Now, I'm not one to jump to conclusions but this does seem really good. However, I've googled "How to fight High Elves as Skaven" and found more topics on HE players having trouble with Skaven, but I just don't see how. Their main weakness was how they were essentially a glass cannon force. The new Lore of Life however seems to counter that, making them quite good. I don't like tailoring lists to defeat other lists, so I won't give my friends list out, and not every high elf player will have the same list anyway. I'd like some advice on what to take so I won't get stomped with my rats. Just expect generic High Elf meta lists, LoL Wizard(s), some bolt throwers, possibly big blocks of spear-men, and white lions. Probably not too much cavalry if any. 

As far as my list goes, I'm thinking about taking two lvl 2 Warlock Engineers with a scroll each, or switch out one of them for a Plague Priest and take a scroll with him. My last character would be a BSB as it seems skaven can have leadership issues (although ranks counting as leadership bonuses will definitely help). I also have Deathmaster Snikch, not sure if I should take him or not. 

I have a ton of clanrats (240) so I was thinking of using them all. Half have spears so I was thinking of running them in a big block of 100, and having the other 120 clanrats split in smaller units of 3 blocks of 40. I have an abundance of Warpfire throwers, and it seems those would devastate elves, and negate Regeneration given through LoL, so I was heavily considering them too. 

I also have 80 Stormvermin that I planned to use with a Screaming Bell at higher point value games. 

I was also considering Gutter Runners w/ poisoned attacks for their war machines, as it seems they can take them down pretty fast.

I'm at a loss for what to do with my rare units. I have at my disposal 2 Doomwheels, 2 Warp Lightning Cannons, and a HP abomination. Out of the three, I was thinking the WLCs are more of a priority than the other 2.

As for the game points value, don't worry. Obviously in lower points I'll be scaling things down, just let me know what's essential and not so essential, and what I should be focusing on to beat the HE. Thanks for your help!


----------



## Ratvan (Jun 20, 2011)

Ok first thinga first thats a lot of rats.

What points level is this game?
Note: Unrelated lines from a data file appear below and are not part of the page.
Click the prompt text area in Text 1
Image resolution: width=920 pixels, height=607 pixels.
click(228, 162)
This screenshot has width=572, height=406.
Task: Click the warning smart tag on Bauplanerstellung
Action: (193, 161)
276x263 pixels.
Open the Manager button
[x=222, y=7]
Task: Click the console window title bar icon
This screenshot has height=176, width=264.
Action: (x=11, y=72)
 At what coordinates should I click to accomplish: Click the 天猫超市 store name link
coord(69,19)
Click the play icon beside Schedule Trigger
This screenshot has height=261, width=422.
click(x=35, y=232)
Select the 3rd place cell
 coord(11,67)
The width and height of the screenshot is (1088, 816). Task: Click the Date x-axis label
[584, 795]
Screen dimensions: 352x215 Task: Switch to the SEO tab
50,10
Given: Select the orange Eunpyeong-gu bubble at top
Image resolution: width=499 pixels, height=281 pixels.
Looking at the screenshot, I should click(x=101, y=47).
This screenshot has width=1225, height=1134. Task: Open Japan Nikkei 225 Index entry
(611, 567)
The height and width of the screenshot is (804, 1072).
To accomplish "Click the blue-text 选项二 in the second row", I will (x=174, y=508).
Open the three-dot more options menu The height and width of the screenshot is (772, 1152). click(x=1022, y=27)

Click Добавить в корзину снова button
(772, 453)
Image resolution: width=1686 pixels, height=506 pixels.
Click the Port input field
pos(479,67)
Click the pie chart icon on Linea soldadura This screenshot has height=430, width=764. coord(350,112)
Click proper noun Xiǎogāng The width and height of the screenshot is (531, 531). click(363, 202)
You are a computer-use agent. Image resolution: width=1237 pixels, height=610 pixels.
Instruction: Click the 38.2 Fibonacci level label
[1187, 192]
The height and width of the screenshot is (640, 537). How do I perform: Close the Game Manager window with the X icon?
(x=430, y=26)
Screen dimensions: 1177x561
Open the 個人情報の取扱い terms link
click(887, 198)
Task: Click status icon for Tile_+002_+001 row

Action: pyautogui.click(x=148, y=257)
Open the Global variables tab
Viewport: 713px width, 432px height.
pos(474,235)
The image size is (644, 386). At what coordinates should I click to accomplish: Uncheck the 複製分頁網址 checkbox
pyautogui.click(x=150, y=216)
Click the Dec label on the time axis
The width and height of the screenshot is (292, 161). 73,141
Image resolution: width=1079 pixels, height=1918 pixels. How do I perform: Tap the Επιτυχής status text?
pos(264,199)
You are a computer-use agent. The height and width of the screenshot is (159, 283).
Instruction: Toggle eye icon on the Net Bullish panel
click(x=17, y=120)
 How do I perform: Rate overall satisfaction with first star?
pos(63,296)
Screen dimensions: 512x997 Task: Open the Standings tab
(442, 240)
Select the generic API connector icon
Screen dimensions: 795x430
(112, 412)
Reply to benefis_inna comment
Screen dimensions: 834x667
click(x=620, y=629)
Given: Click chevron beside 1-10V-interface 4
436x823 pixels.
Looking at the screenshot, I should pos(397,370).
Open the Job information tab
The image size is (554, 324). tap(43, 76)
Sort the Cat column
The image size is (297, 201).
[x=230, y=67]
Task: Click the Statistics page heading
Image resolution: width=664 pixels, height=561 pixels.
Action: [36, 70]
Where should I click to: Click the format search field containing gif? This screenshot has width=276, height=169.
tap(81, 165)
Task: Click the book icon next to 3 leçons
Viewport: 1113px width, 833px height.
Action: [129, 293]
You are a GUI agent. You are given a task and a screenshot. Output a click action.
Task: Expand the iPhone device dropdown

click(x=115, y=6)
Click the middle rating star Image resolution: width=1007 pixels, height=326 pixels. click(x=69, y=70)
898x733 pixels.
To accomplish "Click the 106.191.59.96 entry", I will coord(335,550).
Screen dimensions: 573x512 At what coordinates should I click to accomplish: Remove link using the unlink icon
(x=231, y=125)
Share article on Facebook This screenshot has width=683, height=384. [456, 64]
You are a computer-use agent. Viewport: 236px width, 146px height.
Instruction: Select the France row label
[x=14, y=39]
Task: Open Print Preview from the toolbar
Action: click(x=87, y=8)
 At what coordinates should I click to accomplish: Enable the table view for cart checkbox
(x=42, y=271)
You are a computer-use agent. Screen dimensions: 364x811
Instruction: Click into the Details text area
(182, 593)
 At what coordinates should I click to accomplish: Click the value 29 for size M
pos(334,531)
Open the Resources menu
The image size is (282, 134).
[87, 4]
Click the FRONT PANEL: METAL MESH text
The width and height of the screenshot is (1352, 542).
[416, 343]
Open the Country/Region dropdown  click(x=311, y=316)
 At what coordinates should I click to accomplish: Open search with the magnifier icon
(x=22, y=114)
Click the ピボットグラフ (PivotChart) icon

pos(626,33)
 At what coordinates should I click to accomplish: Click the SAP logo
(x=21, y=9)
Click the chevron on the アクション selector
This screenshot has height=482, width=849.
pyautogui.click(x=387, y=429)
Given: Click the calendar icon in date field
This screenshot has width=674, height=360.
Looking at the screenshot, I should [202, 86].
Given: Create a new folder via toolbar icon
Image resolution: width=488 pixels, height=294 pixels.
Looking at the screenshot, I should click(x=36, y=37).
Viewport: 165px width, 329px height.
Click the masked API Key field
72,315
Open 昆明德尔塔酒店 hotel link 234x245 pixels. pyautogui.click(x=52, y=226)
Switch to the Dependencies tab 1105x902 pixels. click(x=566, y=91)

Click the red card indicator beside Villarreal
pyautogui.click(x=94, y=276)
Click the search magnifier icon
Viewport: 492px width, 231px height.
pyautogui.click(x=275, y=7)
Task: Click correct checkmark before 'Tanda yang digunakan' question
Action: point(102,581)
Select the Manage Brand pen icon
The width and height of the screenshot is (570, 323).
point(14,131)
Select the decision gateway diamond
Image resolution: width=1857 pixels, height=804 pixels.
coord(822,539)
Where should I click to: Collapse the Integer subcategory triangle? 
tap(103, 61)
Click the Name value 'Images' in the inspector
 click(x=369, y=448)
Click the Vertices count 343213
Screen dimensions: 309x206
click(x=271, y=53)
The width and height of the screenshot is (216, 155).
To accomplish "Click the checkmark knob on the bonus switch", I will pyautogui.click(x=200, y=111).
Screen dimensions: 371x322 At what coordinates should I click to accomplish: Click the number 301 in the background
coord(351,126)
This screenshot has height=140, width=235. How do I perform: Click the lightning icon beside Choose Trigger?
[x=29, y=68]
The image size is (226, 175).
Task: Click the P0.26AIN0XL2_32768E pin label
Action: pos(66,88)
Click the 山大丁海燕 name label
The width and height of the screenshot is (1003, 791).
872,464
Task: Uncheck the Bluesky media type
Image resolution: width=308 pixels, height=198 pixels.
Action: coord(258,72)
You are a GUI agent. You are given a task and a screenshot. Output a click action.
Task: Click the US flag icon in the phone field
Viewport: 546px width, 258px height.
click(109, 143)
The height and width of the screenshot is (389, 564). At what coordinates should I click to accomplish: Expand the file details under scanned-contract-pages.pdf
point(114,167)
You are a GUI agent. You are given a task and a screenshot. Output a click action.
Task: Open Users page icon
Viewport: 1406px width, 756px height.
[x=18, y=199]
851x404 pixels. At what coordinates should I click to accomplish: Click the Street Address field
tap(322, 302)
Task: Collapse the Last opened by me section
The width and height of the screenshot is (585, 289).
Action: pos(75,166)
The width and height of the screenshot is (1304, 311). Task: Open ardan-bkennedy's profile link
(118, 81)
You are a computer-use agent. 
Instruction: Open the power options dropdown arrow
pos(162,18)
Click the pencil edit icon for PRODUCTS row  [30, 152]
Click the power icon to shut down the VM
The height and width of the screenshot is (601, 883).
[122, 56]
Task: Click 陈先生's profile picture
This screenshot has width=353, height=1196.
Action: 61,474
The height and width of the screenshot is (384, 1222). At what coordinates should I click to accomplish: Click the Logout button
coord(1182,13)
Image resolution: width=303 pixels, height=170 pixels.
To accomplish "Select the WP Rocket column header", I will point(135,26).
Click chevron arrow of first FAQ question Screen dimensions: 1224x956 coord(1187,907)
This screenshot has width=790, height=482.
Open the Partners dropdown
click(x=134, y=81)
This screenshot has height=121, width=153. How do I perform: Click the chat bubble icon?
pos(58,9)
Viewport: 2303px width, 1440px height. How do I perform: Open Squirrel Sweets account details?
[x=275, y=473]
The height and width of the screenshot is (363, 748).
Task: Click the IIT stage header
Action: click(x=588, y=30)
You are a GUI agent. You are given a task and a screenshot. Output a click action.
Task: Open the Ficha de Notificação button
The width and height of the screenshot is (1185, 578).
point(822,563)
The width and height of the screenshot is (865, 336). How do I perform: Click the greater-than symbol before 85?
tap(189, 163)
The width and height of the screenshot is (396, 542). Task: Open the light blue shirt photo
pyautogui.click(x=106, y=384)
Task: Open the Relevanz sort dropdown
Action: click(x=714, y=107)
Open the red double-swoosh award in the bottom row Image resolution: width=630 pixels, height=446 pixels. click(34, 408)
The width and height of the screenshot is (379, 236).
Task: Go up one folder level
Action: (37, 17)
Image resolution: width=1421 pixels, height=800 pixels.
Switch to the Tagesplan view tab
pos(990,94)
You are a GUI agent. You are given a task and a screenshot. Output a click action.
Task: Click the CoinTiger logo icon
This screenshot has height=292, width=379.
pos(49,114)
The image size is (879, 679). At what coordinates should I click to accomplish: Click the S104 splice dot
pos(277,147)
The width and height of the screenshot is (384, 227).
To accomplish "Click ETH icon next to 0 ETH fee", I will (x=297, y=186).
I know you said don't worry but it helps me come up with plans


----------



## dudeitzchronic (May 14, 2012)

Not really set on any points limit. I'd just like to know what kind of units to take and what to do with them, that sort of thing. But if you need a points bracket, say 2000


----------



## Ratvan (Jun 20, 2011)

Well one of the things that HE suffer from (apart from Arrogance) is small numbers, which you will obviously have the benefit of.

I would use your Doomwheels and Warp Lightning Cannons in the rare slot, I wouldn't worry too much about the bolt throwers as they're not all that good (we're talking 6 casualties per turn max, which is nothing to you.) 

I'd always take the Grey Seer on Screaming Bell if I could.

Warpfire Throwers are great against anything, you'll toast some elves.

One trick I have seen is a Warlock Engineer with Death Globe/ Brass Orb, skitterleeping into cover behind the elf lines and then throw the globe and unleash chaos


----------



## dudeitzchronic (May 14, 2012)

Thanks for the advice. I guess I just remember the Bolt Throwers being devastating to my WoC army so I got used to them being a scary unit. That Skitterleap trick is rather interesting, but I think I'll only use that in high point games as it seems I'm sending an engineer to his death. Any suggestions on how to use the doomwheel? From what I read it seems it should be going around and flanking units as it can't do too much on its own, but it's really unreliable so it seems hard to actually make it go somewhere. Thoughts on this?


----------



## Ratvan (Jun 20, 2011)

Keep it on a flank and make sure you have something sacrificial between it and something important (like slaves) so when it discharges it zaps some slaves and not your generals unit. I wouldn't worry too much about it, just point it in the general direction you want and let it do its thing (I'm a Goblin player so have a similar attitude to skaven players, let it run or laugh when it zaps your own stuff!)


----------



## Orochi (Jan 28, 2009)

Just make sure you have something to counter his magical dominance. Always expect the BoH or Teclis to make an appearance. So you cannot rely on magic here.

As Ratvan pretty much suggested, capitalise on heavy numbers. I would also suggest keeping Doomwheels together to form a battering ram of sorts.

In protracted combat, his numbers will dwindle. So trying to engage him quickly is ideal.


----------



## Stephen_Newman (Jul 14, 2009)

If you can squeeze some money out Plagueclaw catapults are horrible against High Elves. 

I nearly had one threw a fit at me when he realised my pair each threw out a large blast that would kill the White Lions on 5's and ignore their armour saves. He was not happy.


----------